MISSILES, ARTILLERY AND TAUNTS
North Korea's typical sabre-rattling includes short-range missile tests, brief skirmishes with the South and threats to attack its capitalist neighbour. Markets are long used to this.
While the first instance of renewed grandstanding will likely cause a brief dip in South Korean stocks <.KS11) and the won KRW=, losses will be quickly reversed, probably by the following trading session at the latest.
BALLISTIC MISSILES
Mid-range ballistic missiles are designed to hit Japan and U.S. military bases in Guam and other parts of the region. They have already been deployed and the North is trying to improve their range and accuracy.
If the North demonstrates improved missile technology, it increases the long-term risks to the region, and market jitters might ripple beyond South Korea to affect sentiment on Japanese stocks .N225 and the yen JPY=.
But unless markets thought there was a chance Kim was moving closer to firing these missiles in anger at targets in Japan or elsewhere, any sell-off would be modest and quickly reversed.
NUCLEAR TEST
North Korea has tested nuclear devices twice. A third test would put it closer to having a working nuclear bomb, but it would also deplete its meagre supply of fissile material, which is thought to be enough for six to eight bombs.
Experts say even if North Korea develops a bomb, it has no practical means to deliver it because its Soviet-era bombers would be no match for U.S., Japanese and South Korean air forces in the region.
Because a third nuclear test would not significantly alter market perceptions of the risks posed by North Korea, any negative impact on asset prices would again be relatively small and short-term.
NUCLEAR WARHEAD
North Korea's demonstration of a working nuclear warhead would alter the security balance in Asia. The North's current arsenal of mid-range missiles could deliver a nuclear warhead, which would put at risk North Asia, which is responsible for one-sixth of the global economy.
This is a scenario that would be far more serious for markets. A sharp short-term sell-off of South Korean and probably also Japanese assets would be likely, and there would also be a flight to safe havens like sovereign bonds and gold. Longer-term, asset prices would continue to reflect a larger risk discount as a result of the increased danger from the unpredicatble North.
However, experts say the North is several years away from developing the technology needed to miniaturise a nuclear weapon to mount on a missile, and many question whether it will ever be able to master the difficult process. So for the moment this is not a scenario that markets pay much attention to.
NUCLEAR PROGRAMMES
If North Korea restarted all of its plutonium-producing Yongbyon nuclear plants, this would increase the long-term security risks to the region. When fully operational, the Soviet-era facility can produce about a bomb's worth of fissile material a year.

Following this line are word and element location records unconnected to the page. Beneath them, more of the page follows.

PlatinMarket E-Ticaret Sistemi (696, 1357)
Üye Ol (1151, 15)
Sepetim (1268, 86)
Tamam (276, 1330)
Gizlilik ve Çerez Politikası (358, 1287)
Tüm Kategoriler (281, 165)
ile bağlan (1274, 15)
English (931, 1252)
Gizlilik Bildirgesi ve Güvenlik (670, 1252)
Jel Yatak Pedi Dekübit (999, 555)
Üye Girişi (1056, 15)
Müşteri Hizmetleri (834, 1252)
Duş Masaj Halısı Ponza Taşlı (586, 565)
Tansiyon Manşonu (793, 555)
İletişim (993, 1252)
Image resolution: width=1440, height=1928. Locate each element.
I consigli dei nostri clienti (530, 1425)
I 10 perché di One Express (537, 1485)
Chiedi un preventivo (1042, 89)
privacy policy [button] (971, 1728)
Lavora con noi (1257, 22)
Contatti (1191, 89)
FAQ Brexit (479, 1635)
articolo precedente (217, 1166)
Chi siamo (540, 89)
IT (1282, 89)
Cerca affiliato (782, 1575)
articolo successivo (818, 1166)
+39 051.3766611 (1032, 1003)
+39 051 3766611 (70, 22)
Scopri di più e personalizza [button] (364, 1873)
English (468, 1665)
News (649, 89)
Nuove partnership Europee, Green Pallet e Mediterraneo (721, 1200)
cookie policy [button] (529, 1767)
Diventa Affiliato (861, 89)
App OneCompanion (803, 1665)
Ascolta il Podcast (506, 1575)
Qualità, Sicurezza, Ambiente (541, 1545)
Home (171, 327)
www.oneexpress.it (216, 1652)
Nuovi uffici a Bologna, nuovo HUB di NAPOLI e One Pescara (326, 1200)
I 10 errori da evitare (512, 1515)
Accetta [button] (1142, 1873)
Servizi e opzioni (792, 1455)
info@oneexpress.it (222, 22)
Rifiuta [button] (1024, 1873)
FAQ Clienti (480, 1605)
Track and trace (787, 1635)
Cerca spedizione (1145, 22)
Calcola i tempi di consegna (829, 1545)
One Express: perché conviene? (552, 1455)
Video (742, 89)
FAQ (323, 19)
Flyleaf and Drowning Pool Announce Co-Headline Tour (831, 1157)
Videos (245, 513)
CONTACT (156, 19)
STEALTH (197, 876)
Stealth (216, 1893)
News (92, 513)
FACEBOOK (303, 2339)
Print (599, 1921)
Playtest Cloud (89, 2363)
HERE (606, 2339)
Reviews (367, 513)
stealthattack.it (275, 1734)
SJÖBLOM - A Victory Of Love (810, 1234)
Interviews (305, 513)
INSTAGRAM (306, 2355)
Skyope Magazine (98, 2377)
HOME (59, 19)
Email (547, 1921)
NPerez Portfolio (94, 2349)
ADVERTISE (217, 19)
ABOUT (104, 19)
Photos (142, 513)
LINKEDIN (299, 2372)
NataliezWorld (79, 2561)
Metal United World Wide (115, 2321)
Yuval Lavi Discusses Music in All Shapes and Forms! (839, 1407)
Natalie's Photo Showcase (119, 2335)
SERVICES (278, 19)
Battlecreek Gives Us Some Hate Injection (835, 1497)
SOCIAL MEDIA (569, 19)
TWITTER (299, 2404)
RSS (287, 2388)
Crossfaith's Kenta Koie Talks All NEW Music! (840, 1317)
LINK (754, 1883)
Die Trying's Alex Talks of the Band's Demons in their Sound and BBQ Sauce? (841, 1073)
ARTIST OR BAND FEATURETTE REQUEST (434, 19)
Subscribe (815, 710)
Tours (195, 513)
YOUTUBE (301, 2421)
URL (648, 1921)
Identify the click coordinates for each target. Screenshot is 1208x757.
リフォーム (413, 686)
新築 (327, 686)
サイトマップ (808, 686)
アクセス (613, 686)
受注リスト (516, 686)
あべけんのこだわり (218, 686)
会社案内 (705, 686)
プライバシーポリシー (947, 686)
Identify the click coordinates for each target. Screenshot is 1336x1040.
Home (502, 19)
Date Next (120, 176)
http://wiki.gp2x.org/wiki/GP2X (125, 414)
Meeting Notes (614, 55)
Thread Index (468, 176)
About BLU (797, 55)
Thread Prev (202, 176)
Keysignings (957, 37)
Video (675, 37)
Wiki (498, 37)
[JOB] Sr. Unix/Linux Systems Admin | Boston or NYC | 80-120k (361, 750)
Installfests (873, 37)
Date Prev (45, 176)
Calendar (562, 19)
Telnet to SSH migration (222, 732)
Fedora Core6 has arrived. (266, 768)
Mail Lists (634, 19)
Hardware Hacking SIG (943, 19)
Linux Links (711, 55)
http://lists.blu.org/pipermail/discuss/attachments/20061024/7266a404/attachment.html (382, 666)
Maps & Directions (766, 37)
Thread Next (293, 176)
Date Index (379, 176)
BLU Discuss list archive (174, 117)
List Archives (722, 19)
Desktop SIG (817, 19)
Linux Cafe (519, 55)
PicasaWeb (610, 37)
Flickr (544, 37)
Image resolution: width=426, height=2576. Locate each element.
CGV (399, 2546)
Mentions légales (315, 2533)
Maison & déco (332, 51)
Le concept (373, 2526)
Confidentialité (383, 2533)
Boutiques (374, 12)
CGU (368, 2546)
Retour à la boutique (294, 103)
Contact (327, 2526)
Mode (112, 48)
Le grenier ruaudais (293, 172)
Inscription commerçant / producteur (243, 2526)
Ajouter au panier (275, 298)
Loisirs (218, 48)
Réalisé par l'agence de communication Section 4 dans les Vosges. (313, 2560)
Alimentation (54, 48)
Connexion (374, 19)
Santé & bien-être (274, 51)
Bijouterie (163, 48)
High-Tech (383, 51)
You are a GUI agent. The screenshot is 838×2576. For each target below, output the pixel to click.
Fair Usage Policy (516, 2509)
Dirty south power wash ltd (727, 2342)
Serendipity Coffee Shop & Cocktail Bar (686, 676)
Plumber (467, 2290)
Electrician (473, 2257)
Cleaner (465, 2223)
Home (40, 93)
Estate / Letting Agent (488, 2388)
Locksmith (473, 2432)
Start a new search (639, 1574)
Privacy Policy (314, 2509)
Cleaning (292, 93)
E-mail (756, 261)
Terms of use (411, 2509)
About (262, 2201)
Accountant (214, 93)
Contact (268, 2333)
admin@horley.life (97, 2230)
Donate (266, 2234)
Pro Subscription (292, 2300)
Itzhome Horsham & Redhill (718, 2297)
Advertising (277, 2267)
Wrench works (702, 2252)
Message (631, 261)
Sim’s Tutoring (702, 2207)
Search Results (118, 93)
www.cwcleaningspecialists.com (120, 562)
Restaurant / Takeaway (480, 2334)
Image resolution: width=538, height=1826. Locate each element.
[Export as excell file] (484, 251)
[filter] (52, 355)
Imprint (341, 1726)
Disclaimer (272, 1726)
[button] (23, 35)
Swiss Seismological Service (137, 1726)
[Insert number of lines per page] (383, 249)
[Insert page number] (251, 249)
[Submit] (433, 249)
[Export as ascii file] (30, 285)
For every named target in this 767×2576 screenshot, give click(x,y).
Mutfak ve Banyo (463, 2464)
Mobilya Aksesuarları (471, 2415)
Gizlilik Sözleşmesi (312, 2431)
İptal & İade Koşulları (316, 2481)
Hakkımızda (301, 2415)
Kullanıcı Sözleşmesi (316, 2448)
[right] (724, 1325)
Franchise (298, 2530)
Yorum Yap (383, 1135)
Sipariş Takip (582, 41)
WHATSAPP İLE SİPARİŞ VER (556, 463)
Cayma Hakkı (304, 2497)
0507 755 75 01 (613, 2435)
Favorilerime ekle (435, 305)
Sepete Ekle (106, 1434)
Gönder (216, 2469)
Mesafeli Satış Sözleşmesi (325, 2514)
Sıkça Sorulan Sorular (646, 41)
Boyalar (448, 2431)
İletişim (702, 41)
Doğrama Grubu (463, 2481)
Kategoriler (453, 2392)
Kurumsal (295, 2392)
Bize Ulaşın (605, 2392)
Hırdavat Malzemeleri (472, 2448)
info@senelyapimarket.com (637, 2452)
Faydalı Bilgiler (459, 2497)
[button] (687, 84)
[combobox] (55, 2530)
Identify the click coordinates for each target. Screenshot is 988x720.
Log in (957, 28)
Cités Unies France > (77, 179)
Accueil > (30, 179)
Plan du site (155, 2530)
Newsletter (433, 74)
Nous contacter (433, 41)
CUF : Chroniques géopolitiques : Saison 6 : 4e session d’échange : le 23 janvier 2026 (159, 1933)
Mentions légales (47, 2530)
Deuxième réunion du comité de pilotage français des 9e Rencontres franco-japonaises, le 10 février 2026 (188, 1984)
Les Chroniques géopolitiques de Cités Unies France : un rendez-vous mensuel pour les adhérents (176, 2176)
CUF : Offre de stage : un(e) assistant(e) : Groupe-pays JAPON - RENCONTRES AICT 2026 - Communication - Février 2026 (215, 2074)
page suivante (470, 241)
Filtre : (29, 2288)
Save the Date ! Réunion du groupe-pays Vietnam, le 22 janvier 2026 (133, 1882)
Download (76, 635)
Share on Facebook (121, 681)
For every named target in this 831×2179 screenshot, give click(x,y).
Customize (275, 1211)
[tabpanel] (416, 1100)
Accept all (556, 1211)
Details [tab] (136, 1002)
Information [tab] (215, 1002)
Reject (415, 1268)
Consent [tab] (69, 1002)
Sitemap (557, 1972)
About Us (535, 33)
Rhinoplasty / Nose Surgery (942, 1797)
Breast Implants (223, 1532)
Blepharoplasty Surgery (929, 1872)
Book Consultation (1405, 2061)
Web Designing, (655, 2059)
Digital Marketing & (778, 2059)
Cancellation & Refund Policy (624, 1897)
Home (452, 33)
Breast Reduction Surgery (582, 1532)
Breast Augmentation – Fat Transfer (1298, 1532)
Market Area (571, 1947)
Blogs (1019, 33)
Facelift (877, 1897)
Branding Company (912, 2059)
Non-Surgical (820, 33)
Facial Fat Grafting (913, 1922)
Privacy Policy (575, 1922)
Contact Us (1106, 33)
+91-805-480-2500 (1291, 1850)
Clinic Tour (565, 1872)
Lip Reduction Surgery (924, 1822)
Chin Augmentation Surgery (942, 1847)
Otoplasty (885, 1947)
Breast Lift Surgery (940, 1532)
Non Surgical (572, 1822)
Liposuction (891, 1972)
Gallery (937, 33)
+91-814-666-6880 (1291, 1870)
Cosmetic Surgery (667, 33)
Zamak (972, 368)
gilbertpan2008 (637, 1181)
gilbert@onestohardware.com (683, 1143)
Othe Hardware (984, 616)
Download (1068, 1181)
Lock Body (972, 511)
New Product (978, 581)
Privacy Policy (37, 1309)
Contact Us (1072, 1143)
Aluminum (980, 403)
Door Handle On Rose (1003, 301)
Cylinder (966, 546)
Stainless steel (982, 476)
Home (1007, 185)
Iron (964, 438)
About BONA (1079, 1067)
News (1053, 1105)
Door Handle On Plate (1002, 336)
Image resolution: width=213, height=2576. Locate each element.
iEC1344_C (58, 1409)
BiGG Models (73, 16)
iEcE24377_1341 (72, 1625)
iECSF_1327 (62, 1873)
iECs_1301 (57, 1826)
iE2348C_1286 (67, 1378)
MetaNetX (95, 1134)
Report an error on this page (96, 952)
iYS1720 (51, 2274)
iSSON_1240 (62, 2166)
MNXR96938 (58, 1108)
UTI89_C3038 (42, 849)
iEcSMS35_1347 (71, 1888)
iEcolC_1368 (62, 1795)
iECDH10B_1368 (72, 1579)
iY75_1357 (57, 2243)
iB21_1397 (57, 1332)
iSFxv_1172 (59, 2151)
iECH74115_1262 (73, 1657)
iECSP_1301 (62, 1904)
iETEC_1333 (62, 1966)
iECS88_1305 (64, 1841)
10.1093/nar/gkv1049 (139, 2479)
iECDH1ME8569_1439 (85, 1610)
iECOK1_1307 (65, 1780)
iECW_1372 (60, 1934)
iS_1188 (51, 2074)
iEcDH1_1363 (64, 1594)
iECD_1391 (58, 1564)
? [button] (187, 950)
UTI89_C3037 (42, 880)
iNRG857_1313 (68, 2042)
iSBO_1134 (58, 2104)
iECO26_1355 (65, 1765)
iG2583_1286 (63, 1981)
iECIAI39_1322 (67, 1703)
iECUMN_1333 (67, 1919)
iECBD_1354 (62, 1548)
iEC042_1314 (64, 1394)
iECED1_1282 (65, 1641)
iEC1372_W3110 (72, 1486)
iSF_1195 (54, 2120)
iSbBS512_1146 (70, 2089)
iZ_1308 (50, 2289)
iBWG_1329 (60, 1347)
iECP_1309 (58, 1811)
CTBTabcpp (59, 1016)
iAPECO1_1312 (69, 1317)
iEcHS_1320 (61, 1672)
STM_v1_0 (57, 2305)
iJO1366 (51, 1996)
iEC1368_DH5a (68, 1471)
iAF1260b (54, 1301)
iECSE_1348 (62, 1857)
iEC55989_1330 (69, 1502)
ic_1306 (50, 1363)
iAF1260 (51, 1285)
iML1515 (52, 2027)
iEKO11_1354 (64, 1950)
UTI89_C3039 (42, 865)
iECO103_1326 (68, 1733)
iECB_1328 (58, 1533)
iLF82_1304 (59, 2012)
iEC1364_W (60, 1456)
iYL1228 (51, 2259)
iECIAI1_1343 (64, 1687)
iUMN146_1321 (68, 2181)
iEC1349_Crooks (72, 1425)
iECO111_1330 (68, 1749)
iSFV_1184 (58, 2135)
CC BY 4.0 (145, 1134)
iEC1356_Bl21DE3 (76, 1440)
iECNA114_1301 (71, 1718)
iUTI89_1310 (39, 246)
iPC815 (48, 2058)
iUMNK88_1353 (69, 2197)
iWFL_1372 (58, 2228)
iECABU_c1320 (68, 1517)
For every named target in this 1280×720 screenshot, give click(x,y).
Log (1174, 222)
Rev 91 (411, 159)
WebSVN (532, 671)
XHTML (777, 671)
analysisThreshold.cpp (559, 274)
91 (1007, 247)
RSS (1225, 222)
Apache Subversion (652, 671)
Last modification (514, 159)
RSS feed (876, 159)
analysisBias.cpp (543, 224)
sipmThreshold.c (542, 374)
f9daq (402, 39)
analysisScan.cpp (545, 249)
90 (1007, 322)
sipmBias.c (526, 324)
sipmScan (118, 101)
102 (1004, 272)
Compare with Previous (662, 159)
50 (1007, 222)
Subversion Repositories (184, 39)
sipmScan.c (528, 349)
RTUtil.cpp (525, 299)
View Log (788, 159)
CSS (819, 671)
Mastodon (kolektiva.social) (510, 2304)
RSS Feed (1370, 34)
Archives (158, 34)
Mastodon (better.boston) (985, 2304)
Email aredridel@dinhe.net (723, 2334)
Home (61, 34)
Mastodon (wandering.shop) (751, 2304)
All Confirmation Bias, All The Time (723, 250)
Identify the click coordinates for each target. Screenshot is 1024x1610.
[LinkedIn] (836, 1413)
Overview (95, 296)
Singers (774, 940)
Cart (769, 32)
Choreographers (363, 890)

Uranium enrichment, the second path to fissile material, can be done away the prying eyes of spy satellites making it more problematic than plutonium, which requires massive facilities.
Experts say the North's enrichment programme appears to be in its infancy and do not see it as a significant risk to regional security. They also say that while it is easier to build a nuclear bomb with highly enriched uranium than plutonium, it is more difficult to build a nuclear warhead with HEU.
So unless North Korea sprang a real surprise by unveiling nuclear capabilities far more advanced than current estimates, markets would not react with much concern.